Written request: Format the following data as a JSON list of strings with one string per line, omitting blank lines. Start at the line containing "The image size" and end with the line containing "tap(48, 282)", including both, and leave out the pictures.

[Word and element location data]
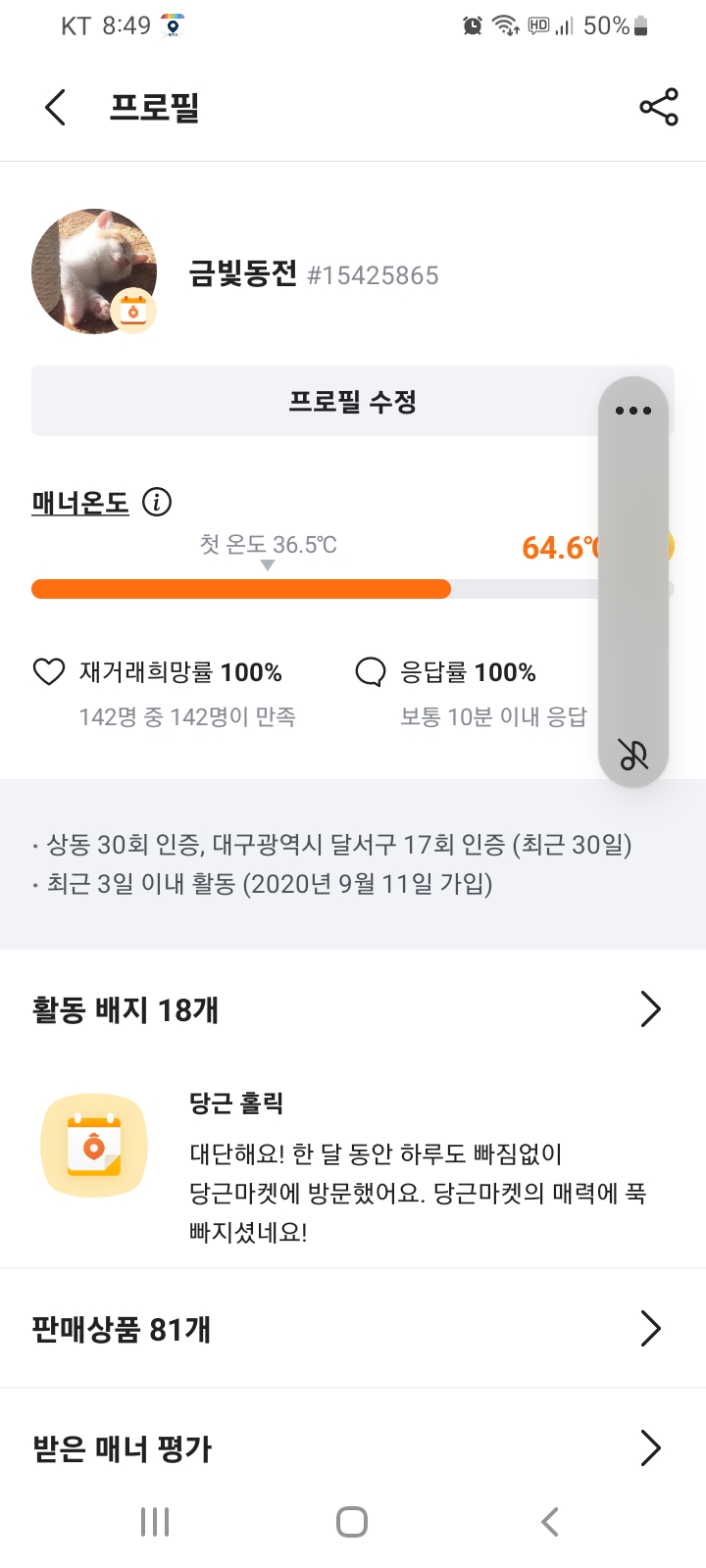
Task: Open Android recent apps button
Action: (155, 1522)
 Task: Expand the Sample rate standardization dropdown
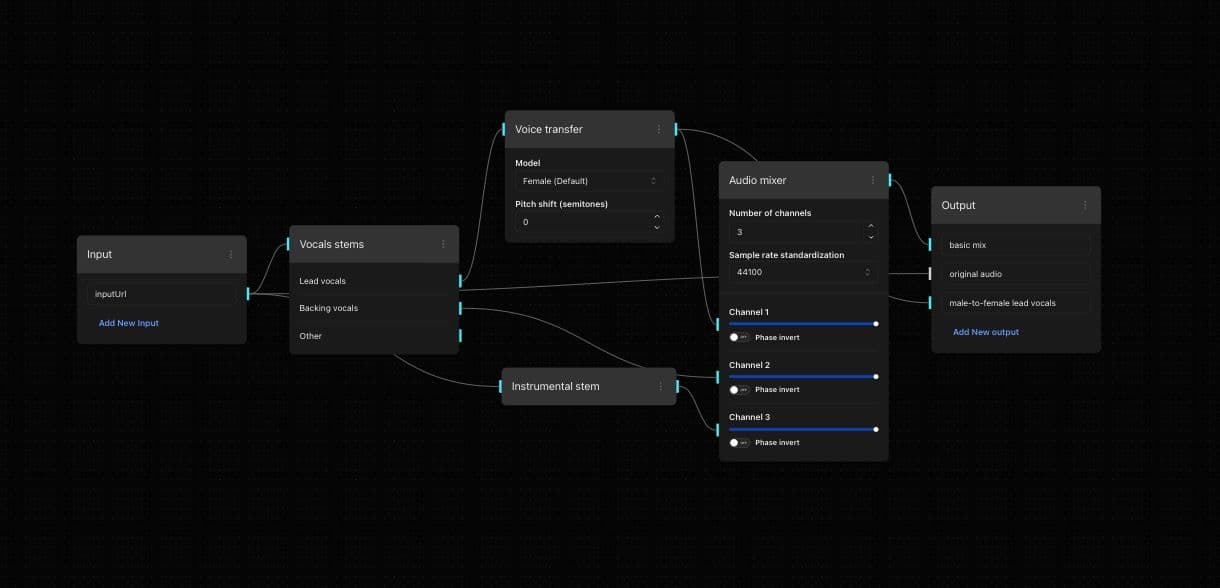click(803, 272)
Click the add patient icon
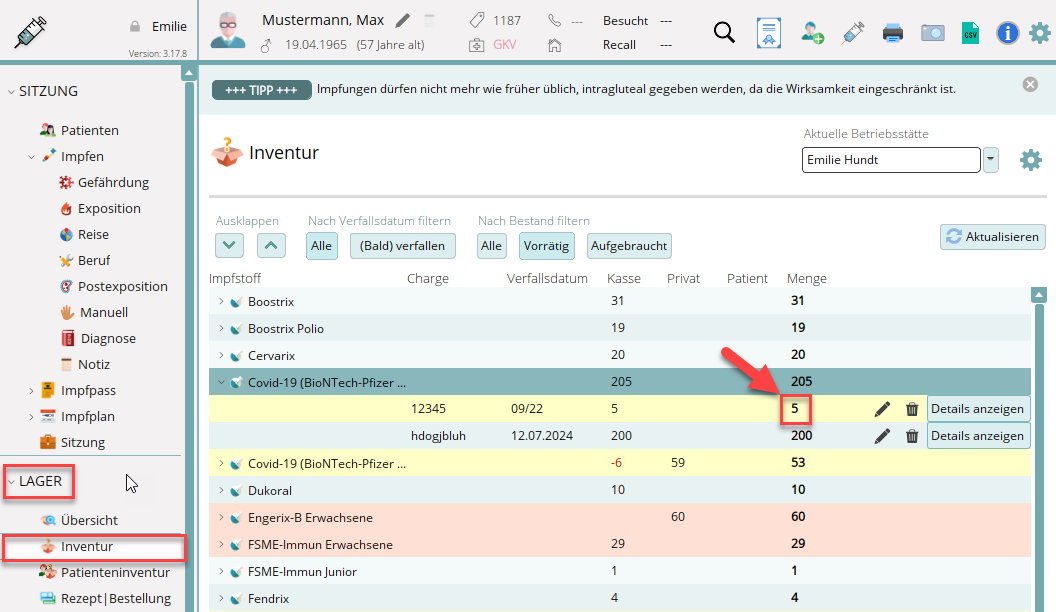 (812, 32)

==

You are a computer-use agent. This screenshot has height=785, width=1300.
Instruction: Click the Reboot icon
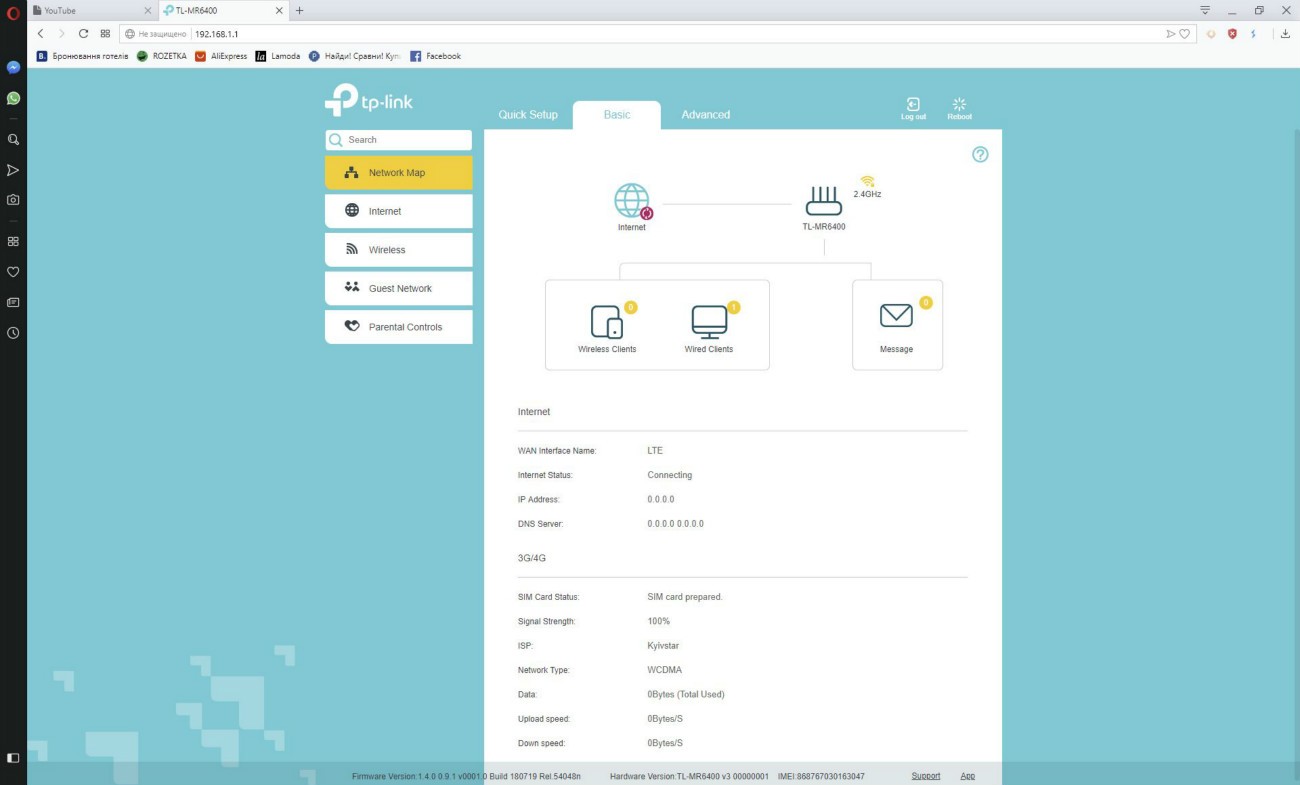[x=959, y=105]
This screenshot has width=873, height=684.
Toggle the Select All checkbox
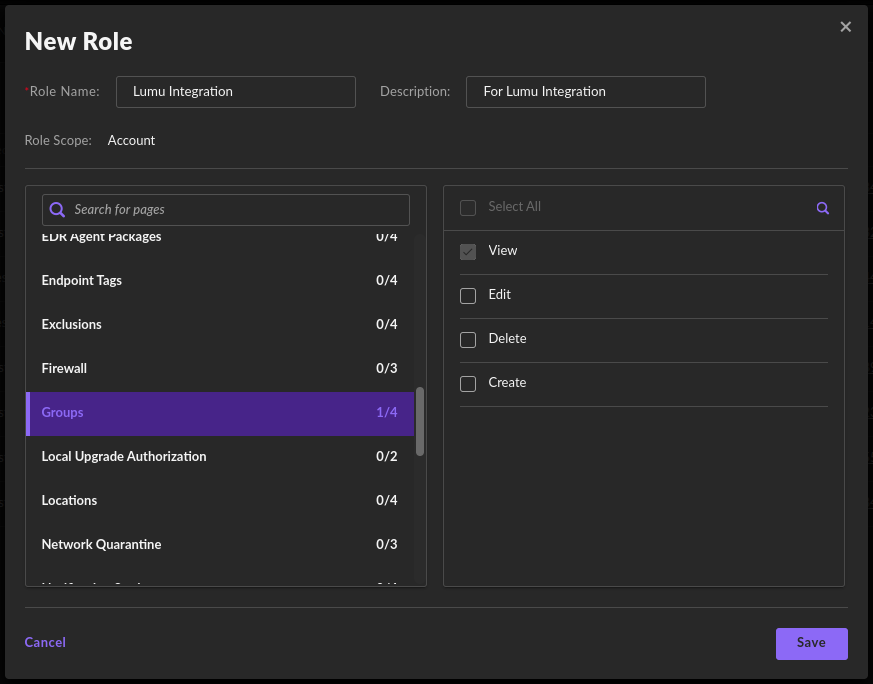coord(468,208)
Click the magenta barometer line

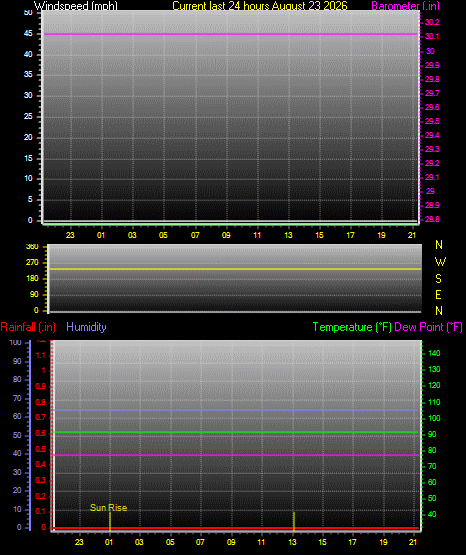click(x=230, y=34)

...

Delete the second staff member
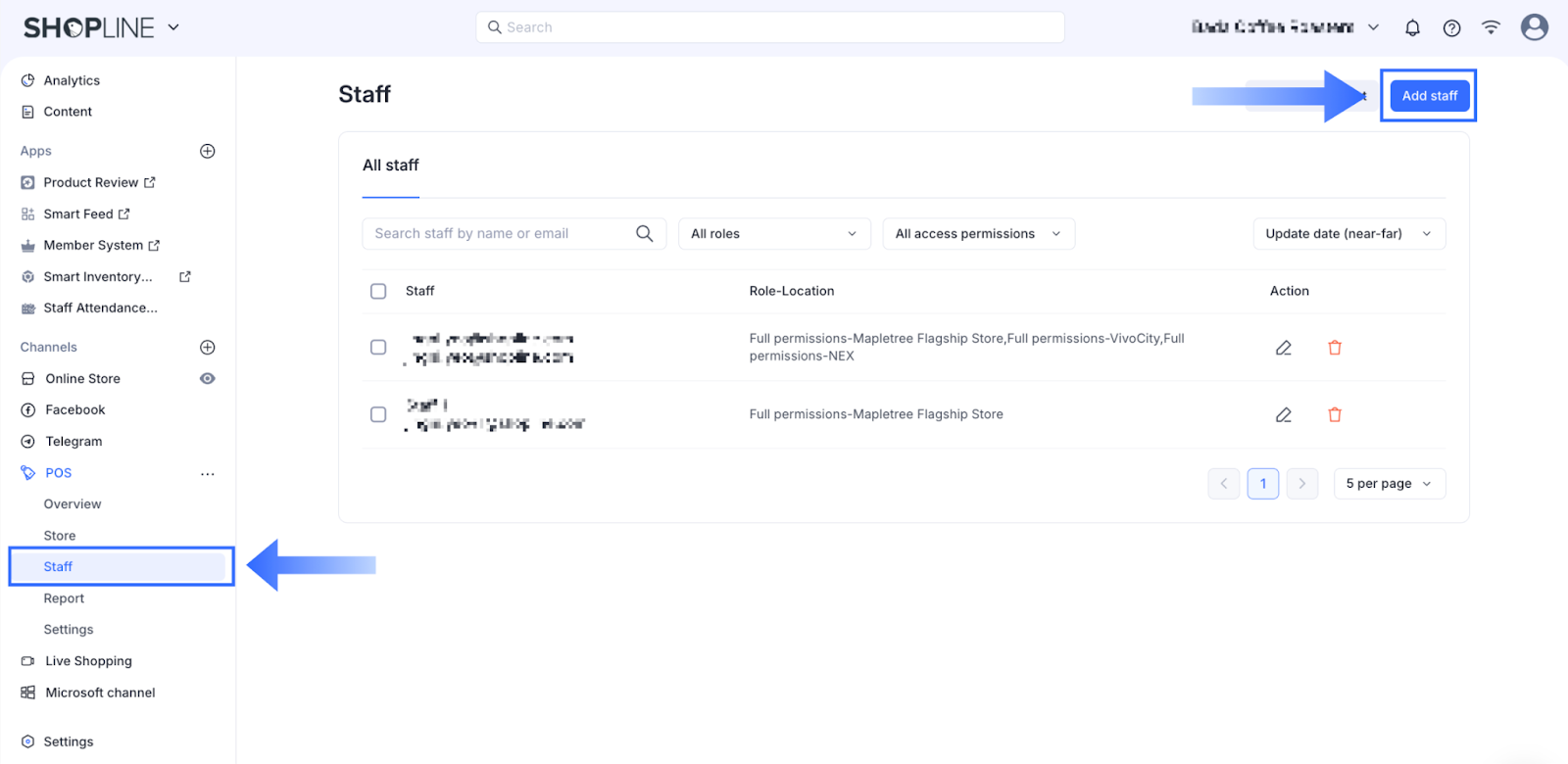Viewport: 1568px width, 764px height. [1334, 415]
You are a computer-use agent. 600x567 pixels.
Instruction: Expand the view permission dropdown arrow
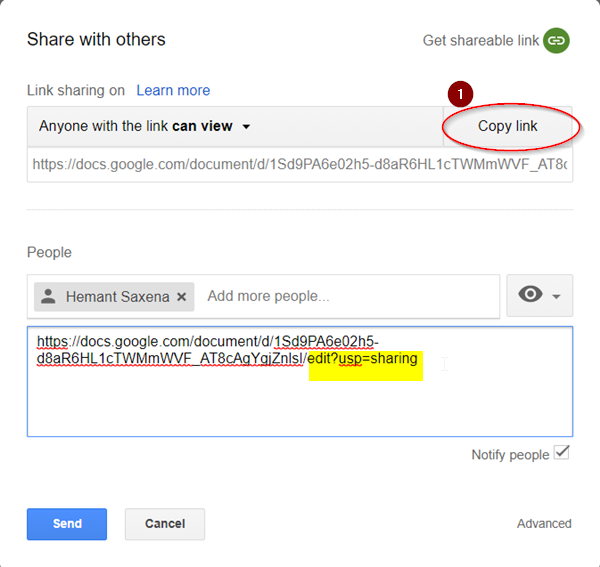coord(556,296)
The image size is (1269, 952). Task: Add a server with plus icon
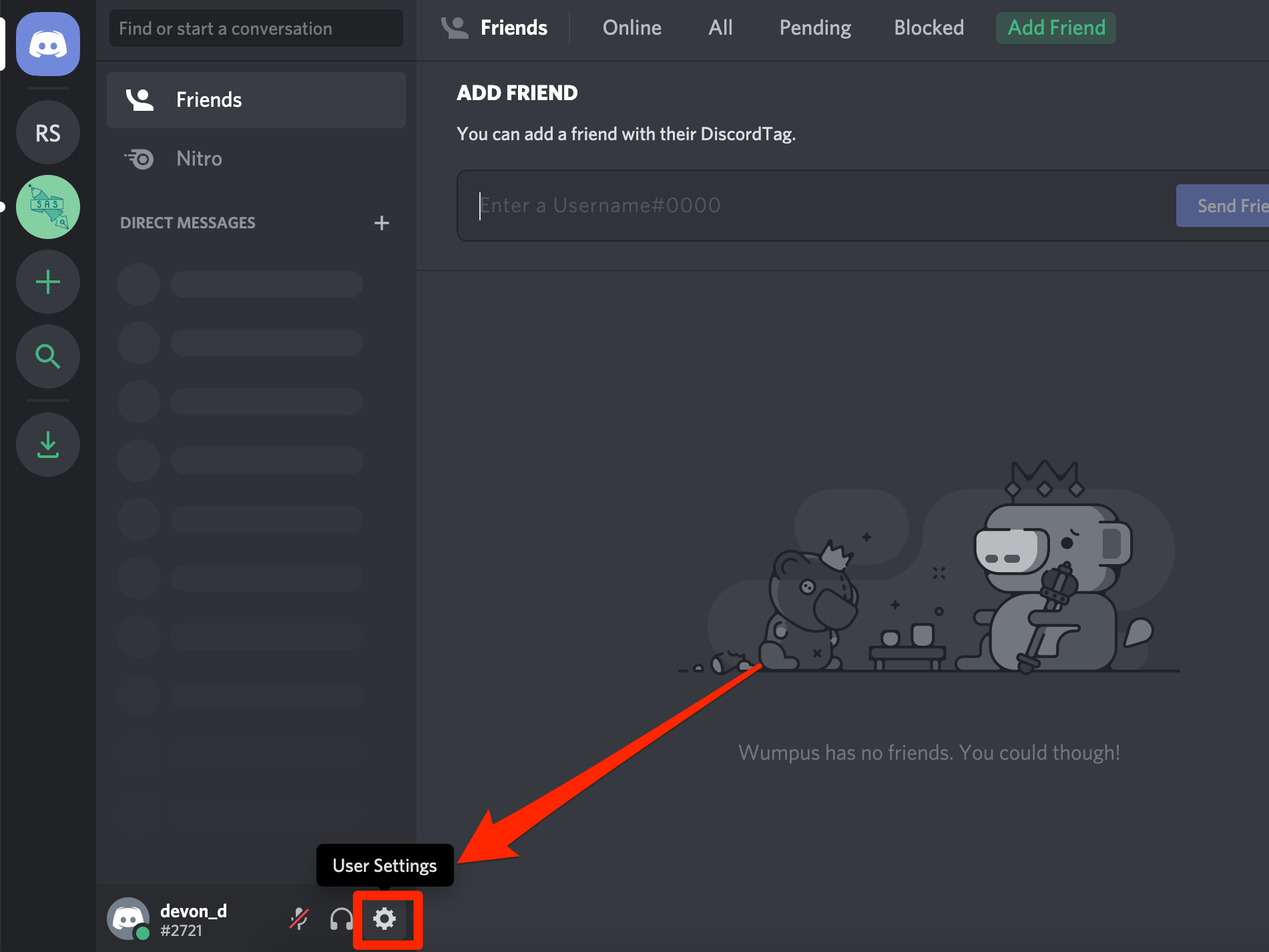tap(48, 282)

Exercise answer:
[
  "The image size is (1269, 952). Task: Add a server with plus icon",
  "tap(48, 282)"
]